• Objective A
Count the lines of the records that contain the string "computer", treating case as significant, and give only that number.

• Document section
+--

October 13, 2021

Buying a home can be a complicated process. Whether you started the process by looking at homes or by attempting to be preauthorized for a mortgage, at some point you’re going to find yourself in front of a loan officer, having all of your financial information looked over. As a part of this loan approval process (which can be different than a preauthorization), the loan officer is going to do a deep dive into your financial past and will need to see your tax returns. With that being said, if you have not filed them for several years, this could be quite a hurdle.

Lenders Require Tax Returns as Part of the Mortgage Process

In order to qualify for a mortgage, the lender that you choose is going to require quite a bit of financial paperwork. They’ll need copies of your bank statements, your W2s for the past few years, and even your past tax returns. On top of this, the lender will pull your credit report and go over it in depth along with your financial documents to see if you qualify for a mortgage.

Why will they need your tax returns as well as your W2s? Simply put, banks need to verify your income. While your W2 includes information about how much you were paid in the past year, your tax returns are where the real truth comes into play. They include everything from income on investments, business losses (depending on whether or not you’re a sole proprietor or shareholder in an S-corporation), and other information that paints a full picture of your finances. Therefore, in order to see just how much you make, banks want to see your tax returns.

If you haven’t filed your tax returns for several years (banks usually only go back 2 years when putting together the information for your mortgage loan application), you may not be able to qualify for a mortgage. Before you begin the loan approval process, go through your financial records with an expert and send in those returns. Otherwise, you may find yourself unable to get a loan for your dream house, leaving you stuck in your current home.

Of course, there could be other issues at play as well, such as unpaid taxes, tax liens, and other things. However, those are dealt with in separate ways.

You Might Have Unpaid Taxes on Your Credit Report

Another problem arises when unpaid taxes appear on your credit report. Even if you’ve filed the previous year’s tax returns, this doesn’t mean that you don’t owe the IRS money. For a plethora of reasons, you may have filed those returns, but not sent in the money that you owe, or you may have found out later on, after an audit, that you owe additional money that you haven’t yet paid. Either way, these unpaid taxes can appear on your credit report and affect whether or not you can qualify for a mortgage.

+--

• Objective B
Reproduce word for word the passage of the mortgage article from "If you haven’t" up to and including "your current home.".

Element and text position data:
+--

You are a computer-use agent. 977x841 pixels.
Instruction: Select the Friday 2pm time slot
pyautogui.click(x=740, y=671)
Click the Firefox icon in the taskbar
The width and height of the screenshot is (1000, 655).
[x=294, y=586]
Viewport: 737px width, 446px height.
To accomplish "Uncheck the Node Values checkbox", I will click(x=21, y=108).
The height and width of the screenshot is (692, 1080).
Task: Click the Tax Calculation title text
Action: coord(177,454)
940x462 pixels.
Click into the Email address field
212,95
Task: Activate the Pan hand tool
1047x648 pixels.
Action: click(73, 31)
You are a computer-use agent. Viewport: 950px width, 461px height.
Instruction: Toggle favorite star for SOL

+--

• Task result A
2

• Task result B
If you haven’t filed your tax returns for several years (banks usually only go back 2 years when putting together the information for your mortgage loan application), you may not be able to qualify for a mortgage. Before you begin the loan approval process, go through your financial records with an expert and send in those returns. Otherwise, you may find yourself unable to get a loan for your dream house, leaving you stuck in your current home.